Explanation of Responses:

* If the form is filed by more than one reporting person, see Instruction 4(b)(v).
** Intentional misstatements or omissions of facts constitute Federal Criminal Violations. See 18 U.S.C. 1001 and 15 U.S.C. 78ff(a).
(1) On February 4, 2014, Mr. Lutz was granted 54,556 restricted stock units ("RSUs") representing rights to receive shares of SLM Corporation (the "Company") common stock in the future. Pursuant to the terms of the grant, shares will vest, and will be converted into shares of common stock, in one-third increments on February 4, 2015, 2016 and 2017. As previously reported, on April 30, 2014, the award was adjusted as a result of the spin-off of Navient Corporation by the Company to reflect 152,131 RSUs outstanding. On February 4, 2015, 50,710 shares of such RSUs vested and 296 additional shares were issued to Mr. Lutz pursuant to the related dividend equivalent rights, of which 18,148 shares were withheld by the Company to satisfy Mr. Lutz's tax withholding obligations.
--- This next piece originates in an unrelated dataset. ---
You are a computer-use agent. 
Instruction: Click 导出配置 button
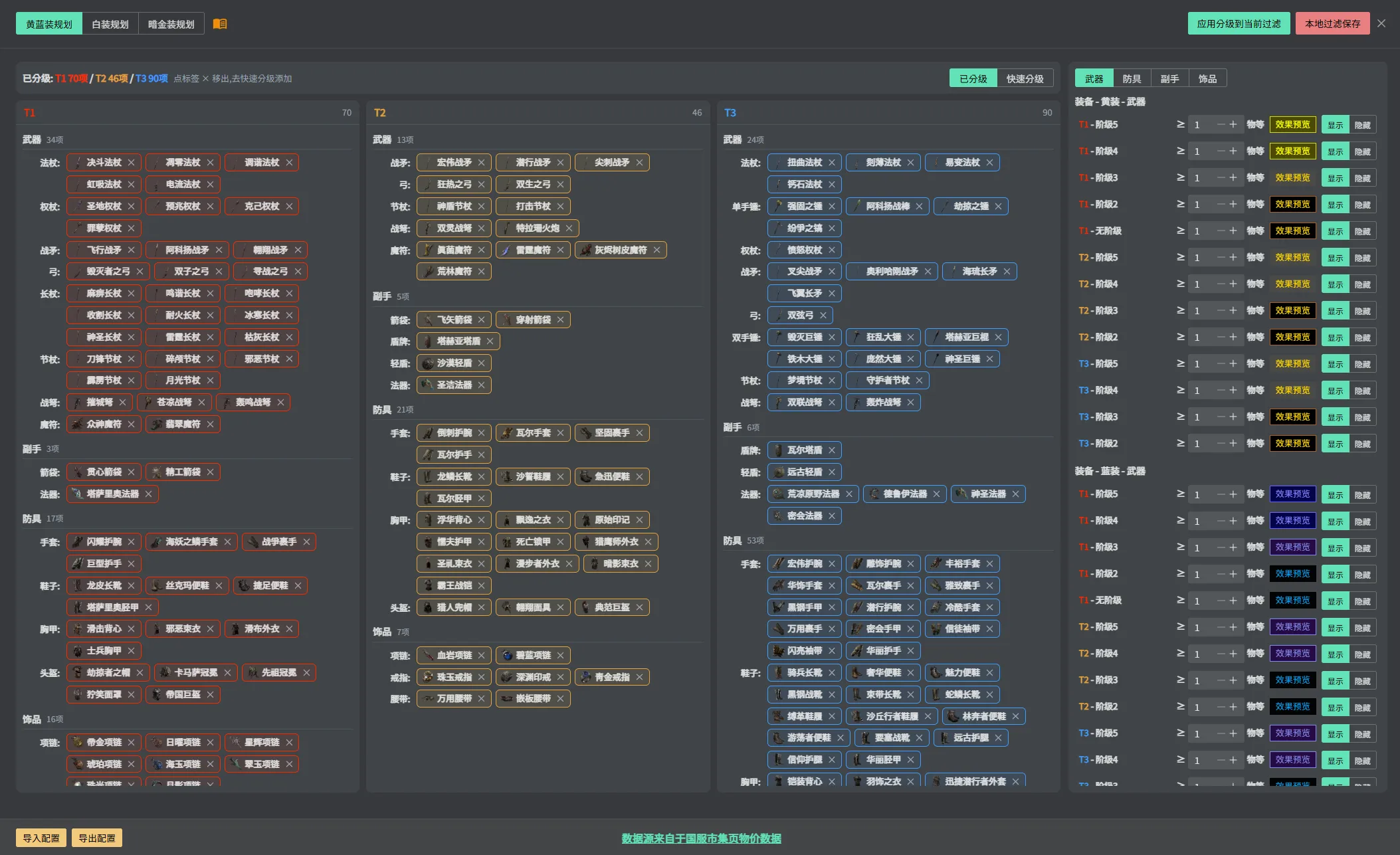pos(97,838)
(2) On February 04, 2014, a portion of Mr. Lutz's 2013 Management Incentive Plan Award was deferred in the form of vested RSUs that carry transfer restrictions that lapse in one-third increments on February 04, 2015, February 04, 2016 and February 04, 2017. On February 4, 2015, the restrictions lapsed on 5,252 RSUs, and 30 additional shares issued to Mr. Lutz pursuant to the related divided equivalent rights, and 1,736 shares of the Company common stock were withheld to satisfy Mr. Lutz's tax obligations in connection with the lapsing of such restrictions.